In yesterday’s post on Alan Blinder and inflation-induced bracket creep, I promised to tell this story.

At the American Economic Association meetings in New York in December 1988, there was a session on economic policy and the economy. A number of major economists presented, but the two I remember clearly, because I asked them both questions, were Alice Rivlin and Joe Pechman. I’ve sometimes referred to Alice as “my favorite liberal economist” because she had a no-nonsense, clear-eyed view of things (although I think she never gave supply-side cuts in marginal tax rates their due.) But that was after I started following her work during the Clinton administration, when she was deputy director and then director of the Office of Management and Budget.

In her talk at the AEA meetings, Alice noted that there just hadn’t been nearly as much controversy about raising taxes to prevent major federal budget deficits in the late 1970s, when she was director of the Congressional Budget Office, as there had been from the mid-1980s to the year we were in, 1988. She stated it as if it were a puzzle. To me, it wasn’t a puzzle at all. So I stood up and asked the following (of course I’m going from memory here):

Dr. Rivlin,

You stated that there wasn’t nearly the controversy about raising taxes to reduce the deficit in the late 1970s as there is now, but isn’t there an obvious answer? Inflation in the last half of the 1970s averaged high single digits and the federal income tax brackets were not indexed for inflation. So inflation plus non-indexing assured that federal government revenues grew substantially every year, even without explicit legislated tax increases.

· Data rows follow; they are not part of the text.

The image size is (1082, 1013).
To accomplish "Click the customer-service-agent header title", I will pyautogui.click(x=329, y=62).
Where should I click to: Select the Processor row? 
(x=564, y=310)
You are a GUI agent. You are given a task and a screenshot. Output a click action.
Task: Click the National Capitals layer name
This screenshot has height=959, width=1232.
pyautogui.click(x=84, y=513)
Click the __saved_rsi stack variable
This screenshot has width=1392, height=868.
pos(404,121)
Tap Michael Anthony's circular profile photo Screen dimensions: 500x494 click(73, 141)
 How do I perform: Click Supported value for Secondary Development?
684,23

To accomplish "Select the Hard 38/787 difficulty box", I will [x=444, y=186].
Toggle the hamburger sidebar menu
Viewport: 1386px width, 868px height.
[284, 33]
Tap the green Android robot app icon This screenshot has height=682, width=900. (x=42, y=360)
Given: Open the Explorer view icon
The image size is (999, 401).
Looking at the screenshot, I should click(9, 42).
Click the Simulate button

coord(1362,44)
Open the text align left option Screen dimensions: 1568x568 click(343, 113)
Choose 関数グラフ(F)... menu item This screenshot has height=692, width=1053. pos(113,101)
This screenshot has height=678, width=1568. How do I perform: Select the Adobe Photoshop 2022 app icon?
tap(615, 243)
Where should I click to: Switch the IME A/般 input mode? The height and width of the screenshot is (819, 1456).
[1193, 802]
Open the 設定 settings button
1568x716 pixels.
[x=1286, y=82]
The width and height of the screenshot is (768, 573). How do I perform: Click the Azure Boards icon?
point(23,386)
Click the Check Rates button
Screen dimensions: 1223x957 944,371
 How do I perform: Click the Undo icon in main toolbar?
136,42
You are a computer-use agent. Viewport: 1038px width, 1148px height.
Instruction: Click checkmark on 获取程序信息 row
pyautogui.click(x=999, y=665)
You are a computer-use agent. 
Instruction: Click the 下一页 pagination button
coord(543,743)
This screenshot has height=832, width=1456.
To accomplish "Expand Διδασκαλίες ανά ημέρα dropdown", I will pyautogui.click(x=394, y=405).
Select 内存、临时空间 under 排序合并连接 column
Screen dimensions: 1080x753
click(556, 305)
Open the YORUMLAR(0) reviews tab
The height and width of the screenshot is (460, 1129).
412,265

She answered, “Well, there’s that.”

When I had a chance to talk about this in my class when it was relevant to our discussion of bracket creep, I quoted her “Well, there’s that.”

Funny story: The next day after I quoted her in class, a sharp student caught me out on some important causal factor that I had left out of another discussion unrelated to bracket creep. I hesitated, thought through it, and then admitted his point. Another student piped up, “Well, there’s that.” We all got a good laugh.